§ WHAT YOU HAVE TO DO: Wherever "agent" appears in a line of the listing, report that line.

§ EXCERPTED DATA:
BEGIN

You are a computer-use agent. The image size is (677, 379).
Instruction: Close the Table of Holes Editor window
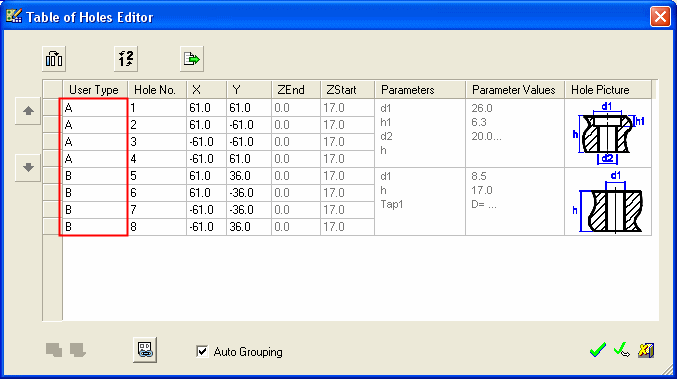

END
BEGIN

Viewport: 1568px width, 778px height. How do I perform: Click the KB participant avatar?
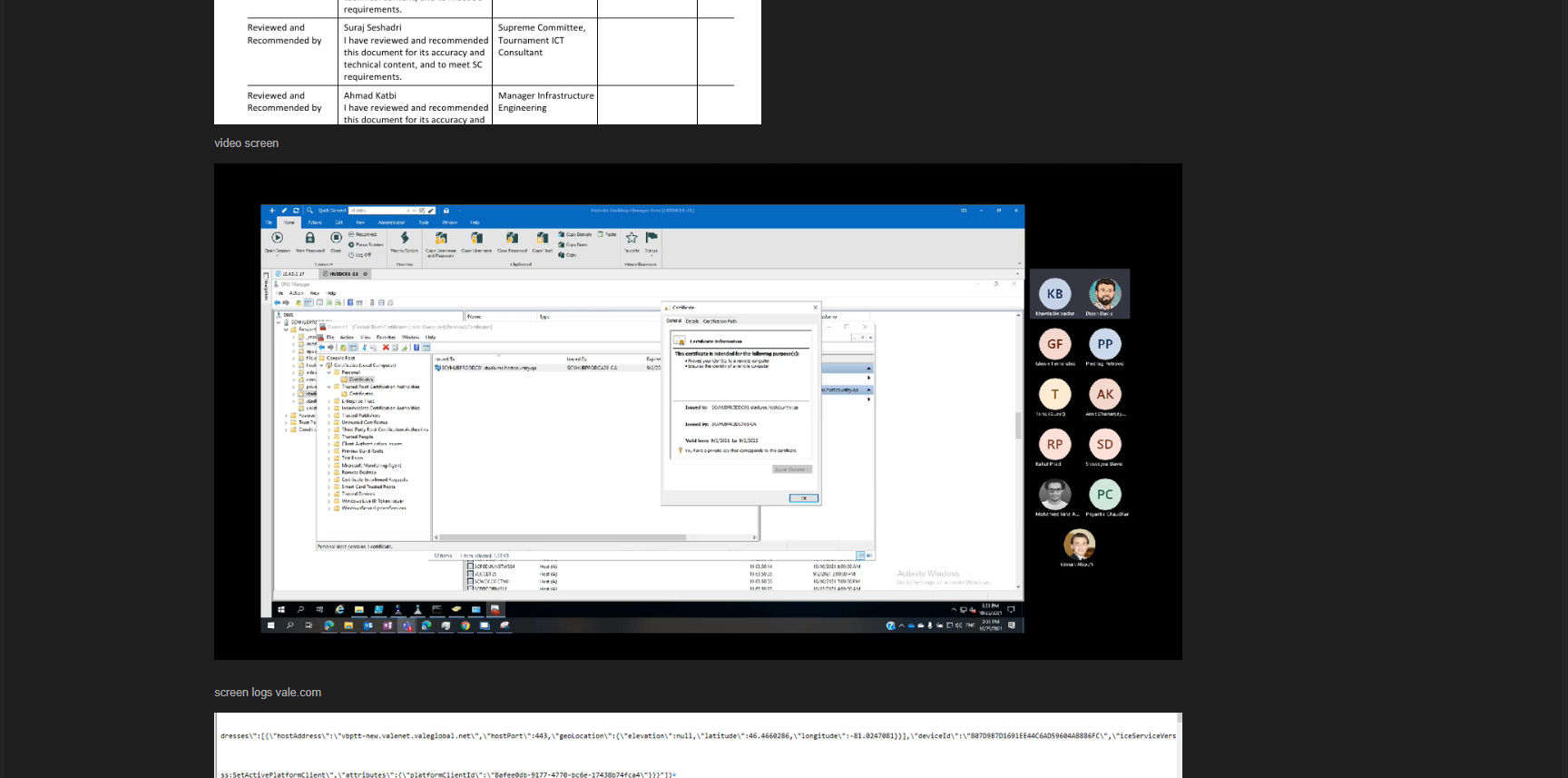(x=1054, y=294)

END
BEGIN

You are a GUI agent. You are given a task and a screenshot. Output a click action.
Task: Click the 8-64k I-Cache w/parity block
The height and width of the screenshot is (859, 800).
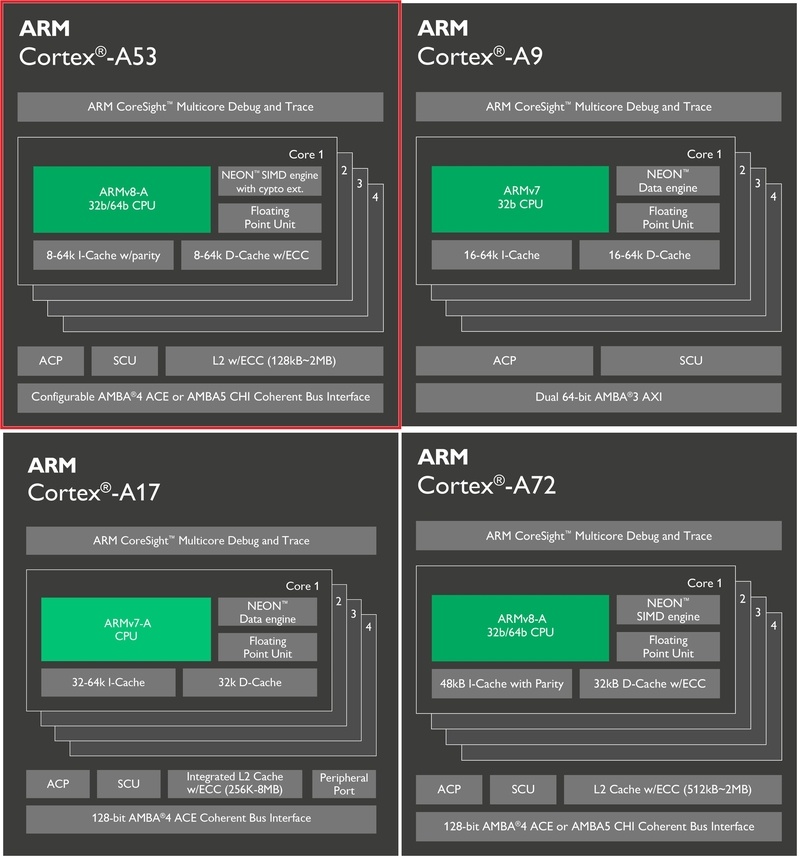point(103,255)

END

§ YOUR RESPONSE:
You are a computer-use agent. The image size is (677, 379).
You are a GUI agent. You are given a task and a screenshot. Output a click action.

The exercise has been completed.